Noruega. A queda brusca do preço do óleo fez a taxa de desemprego superar os 4%, algo que nem a crise financeira tinha conseguido. Essa cifra, irrisória para qualquer outro país do mundo, está no nível mais alto em uma década e é vivida como um drama na Noruega. Uma onda de demissões nas empresas que exploram os seus vasos recursos energéticos tem boa parte da culpa: a começar pela estatal Statoil, essas companhias despediram 20.000 funcionários desde que o preço do petróleo começou a cair, em meados de junho de 2014. E isso é muito numa economia em que mais de 10% dos postos de trabalho dependem diretamente do petróleo.

Iraque. O petróleo representa 90% das receitas do governo de Bagdá e, não obstante o fato de o país estar produzindo o máximo possível, os recursos financeiros à disposição sofreram uma forte queda. Essa é a situação que explica a fragilidade do governo e também o intenso conflito sectário que abriu caminho para o Estado Islâmico. Com recursos limitados, o governo xiita em Bagdá vê-se pressionado a pagar pela fidelidade dos sunitas. E, em seguida, desenha-se um grande confronto entre os curdos e o governo central sobre a divisão das receitas do petróleo.

Irã. Apesar dos ganhos inesperados decorrentes da suspensão das sanções internacionais, o Irã, como muitos países produtores de petróleo, é um Estado disfuncional.
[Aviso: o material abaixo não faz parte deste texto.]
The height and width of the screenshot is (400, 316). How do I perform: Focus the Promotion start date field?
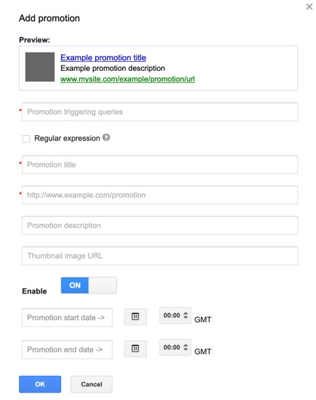pos(67,317)
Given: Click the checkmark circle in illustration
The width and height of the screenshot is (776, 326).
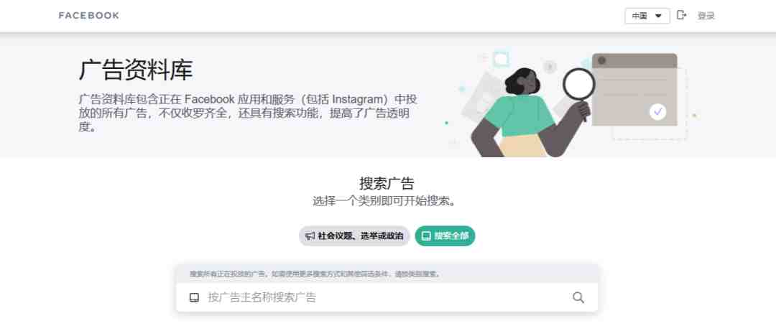Looking at the screenshot, I should click(657, 112).
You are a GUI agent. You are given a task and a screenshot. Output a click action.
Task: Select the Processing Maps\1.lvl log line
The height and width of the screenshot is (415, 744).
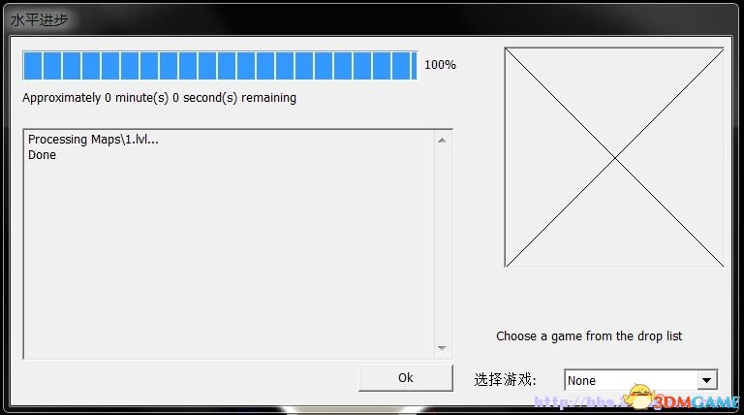pos(93,140)
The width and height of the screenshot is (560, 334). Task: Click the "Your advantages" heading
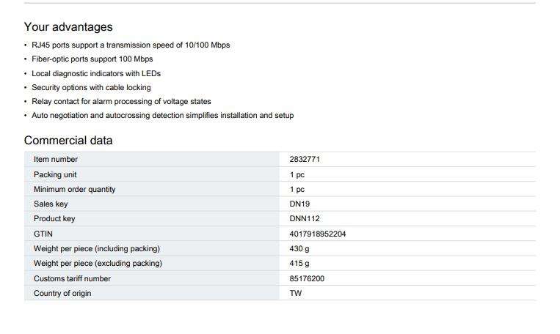coord(68,27)
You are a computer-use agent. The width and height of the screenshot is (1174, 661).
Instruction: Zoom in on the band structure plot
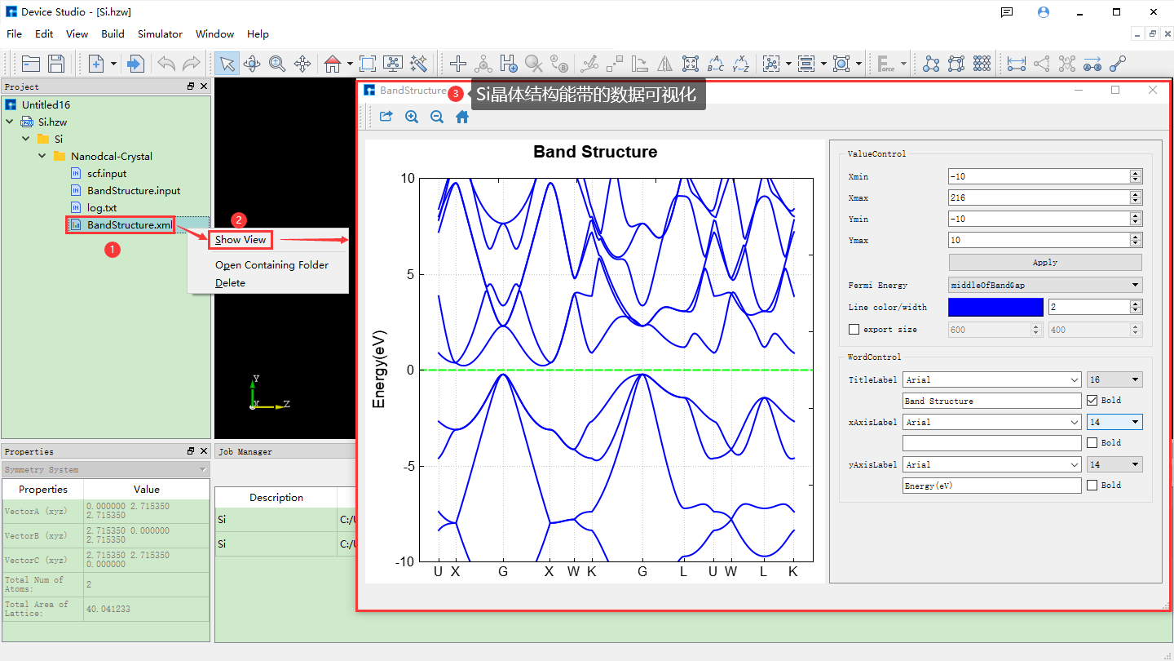coord(412,117)
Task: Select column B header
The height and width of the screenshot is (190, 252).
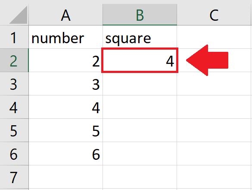Action: (x=140, y=15)
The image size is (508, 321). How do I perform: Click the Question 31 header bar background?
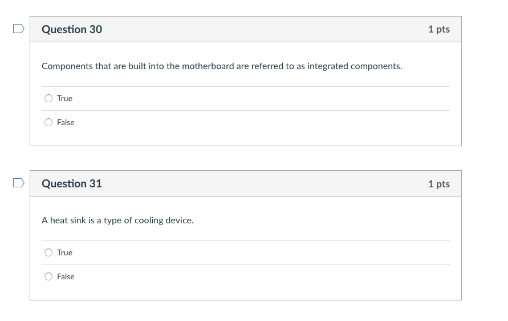[257, 183]
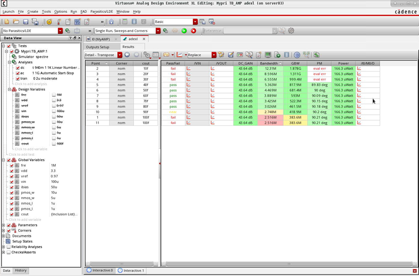Click the blue back arrow in Results toolbar

tap(127, 55)
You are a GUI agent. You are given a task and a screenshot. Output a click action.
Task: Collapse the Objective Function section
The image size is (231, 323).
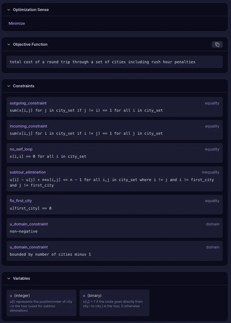(9, 44)
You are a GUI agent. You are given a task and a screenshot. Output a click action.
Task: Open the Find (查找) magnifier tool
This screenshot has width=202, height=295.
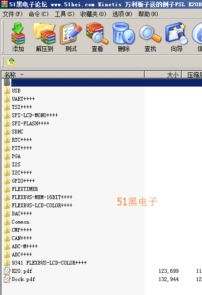pos(150,37)
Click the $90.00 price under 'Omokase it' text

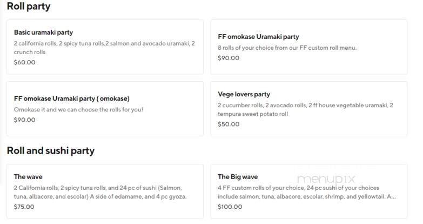coord(24,120)
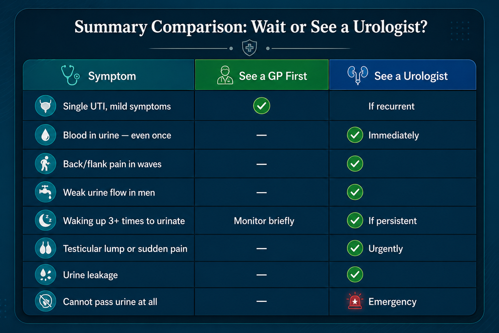The image size is (499, 333).
Task: Select the See a Urologist header
Action: [403, 75]
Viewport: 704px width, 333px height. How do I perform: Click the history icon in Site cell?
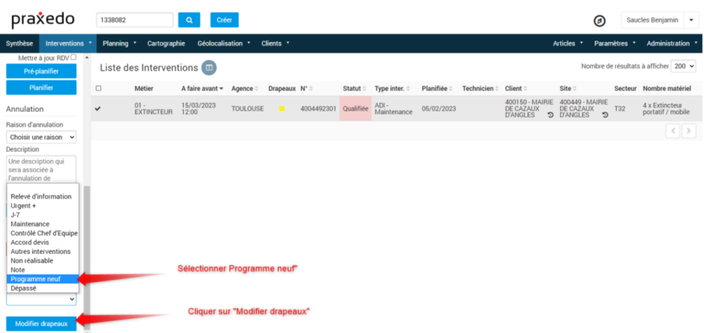click(x=605, y=115)
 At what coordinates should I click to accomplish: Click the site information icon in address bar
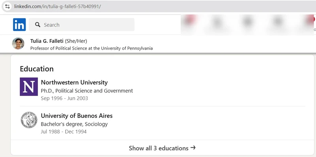(x=8, y=6)
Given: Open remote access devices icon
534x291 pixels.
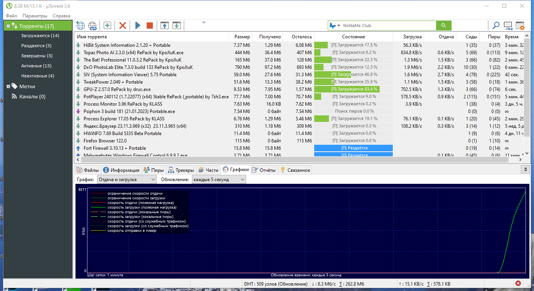Looking at the screenshot, I should [508, 26].
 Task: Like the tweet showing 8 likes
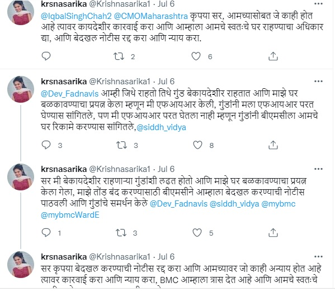click(197, 145)
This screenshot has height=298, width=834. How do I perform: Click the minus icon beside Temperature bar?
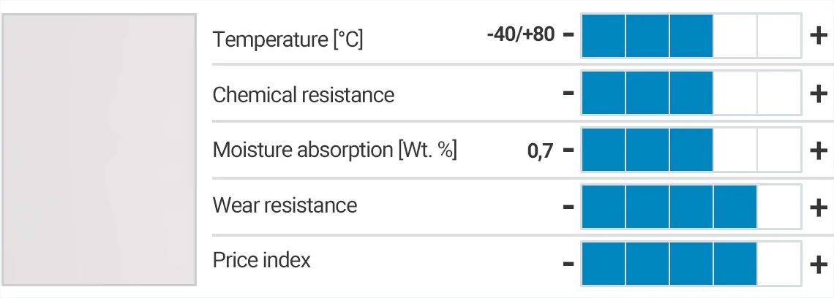click(x=568, y=35)
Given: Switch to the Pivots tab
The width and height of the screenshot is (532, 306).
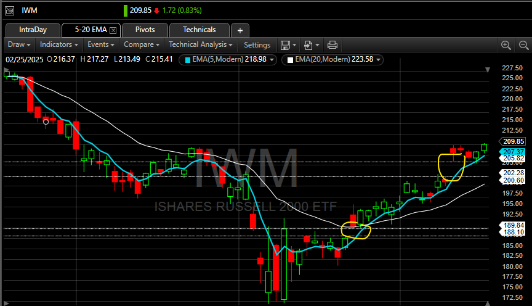Looking at the screenshot, I should (x=145, y=30).
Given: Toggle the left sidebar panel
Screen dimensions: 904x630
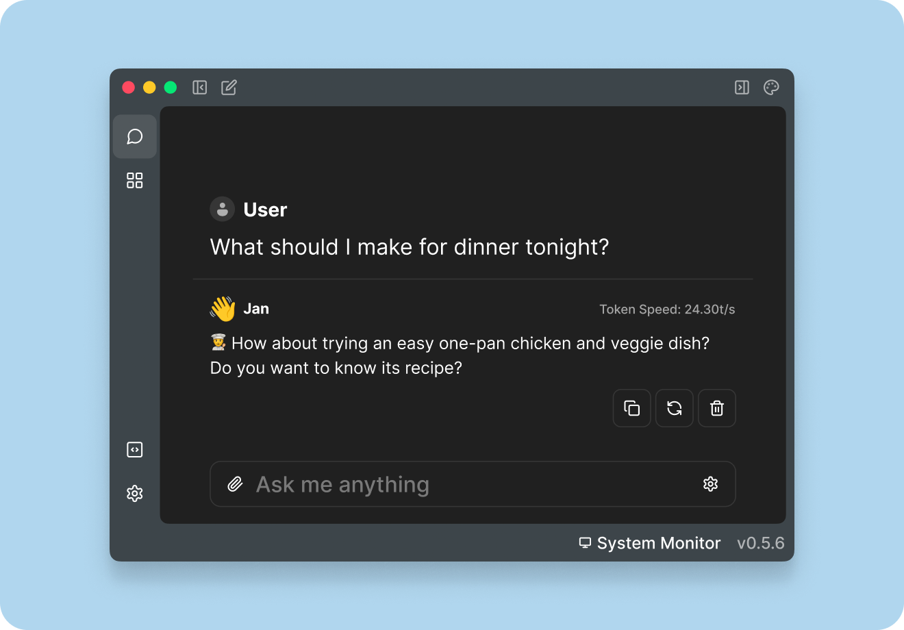Looking at the screenshot, I should [200, 88].
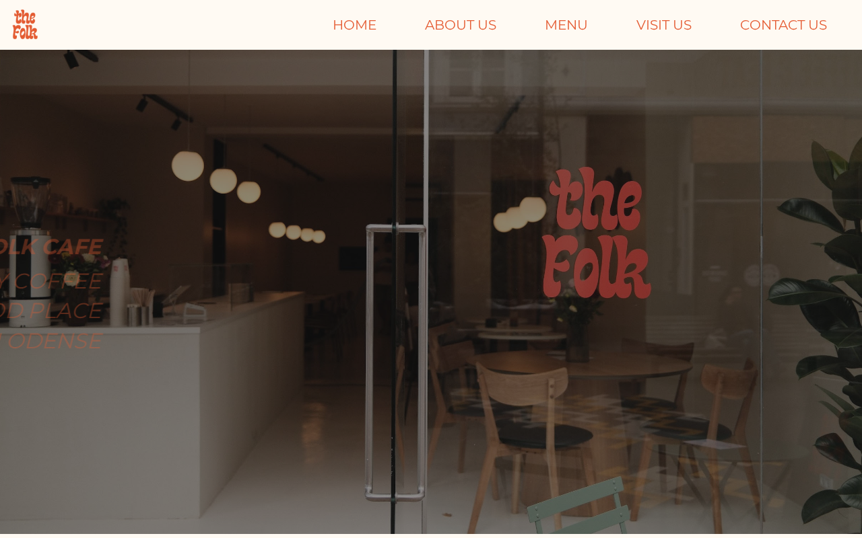Open the CONTACT US link

click(x=783, y=25)
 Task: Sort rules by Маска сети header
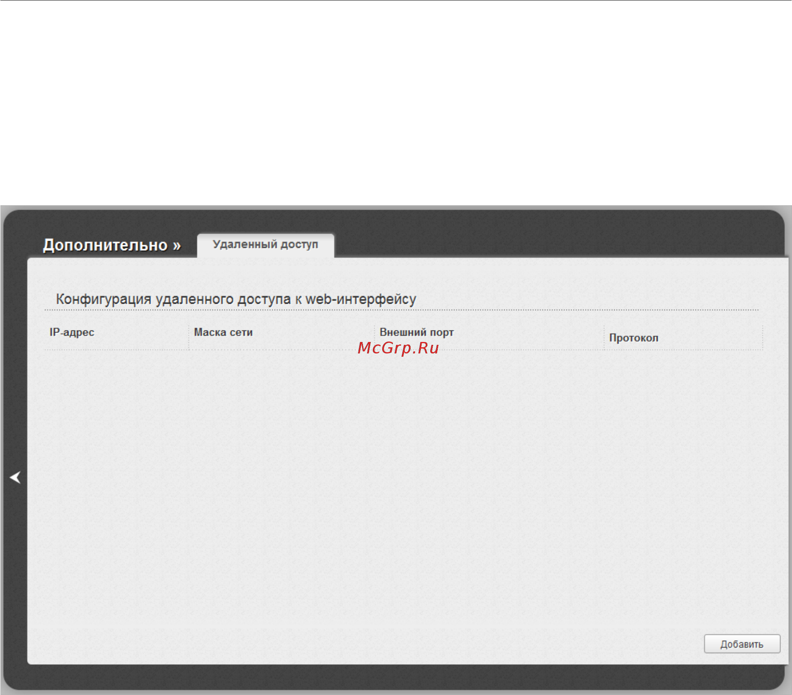pyautogui.click(x=223, y=332)
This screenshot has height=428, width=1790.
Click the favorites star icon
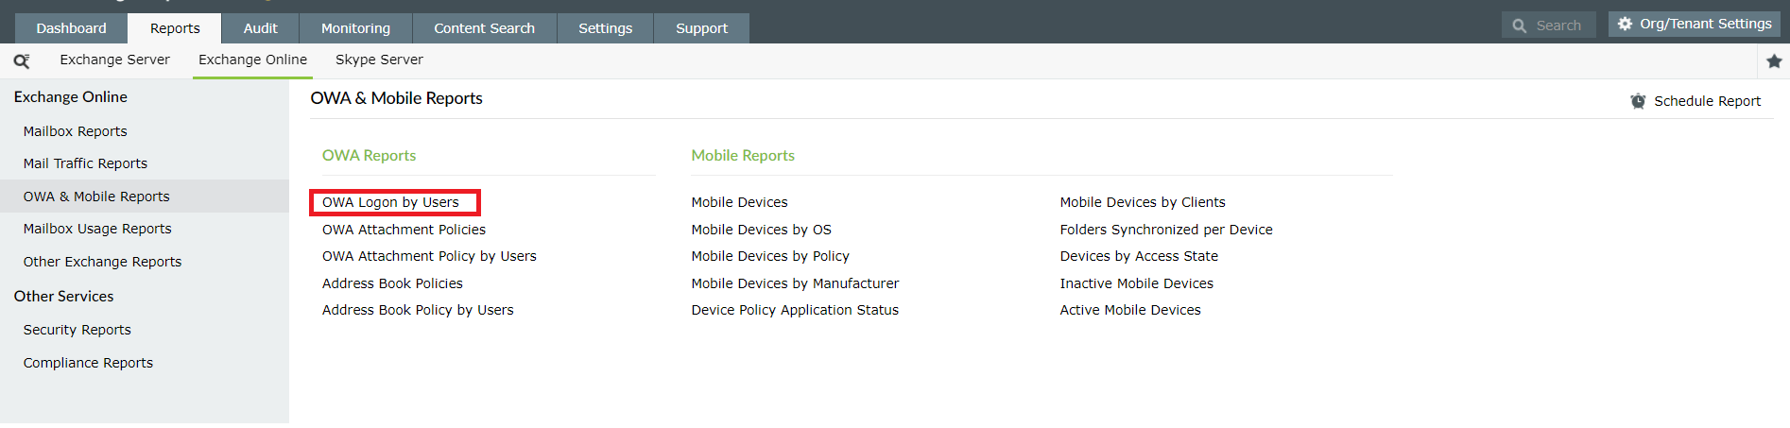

Segundo estimativas do Fundo Monetário Internacional, é necessário que o preço do petróleo chegue a US$ 100 por barril para o Irã conseguir equilibrar seu orçamento. A médio prazo, os iranianos se verão pressionados como os demais. Muitos especialistas e comentaristas americanos esperavam que os preços baixos do petróleo fossem uma maneira de privar regimes corruptos em todo o globo do dinheiro fácil. É o que vem ocorrendo, mas a uma tal velocidade que poderá provocar enormes agitações e incertezas num mundo já bastante tenso.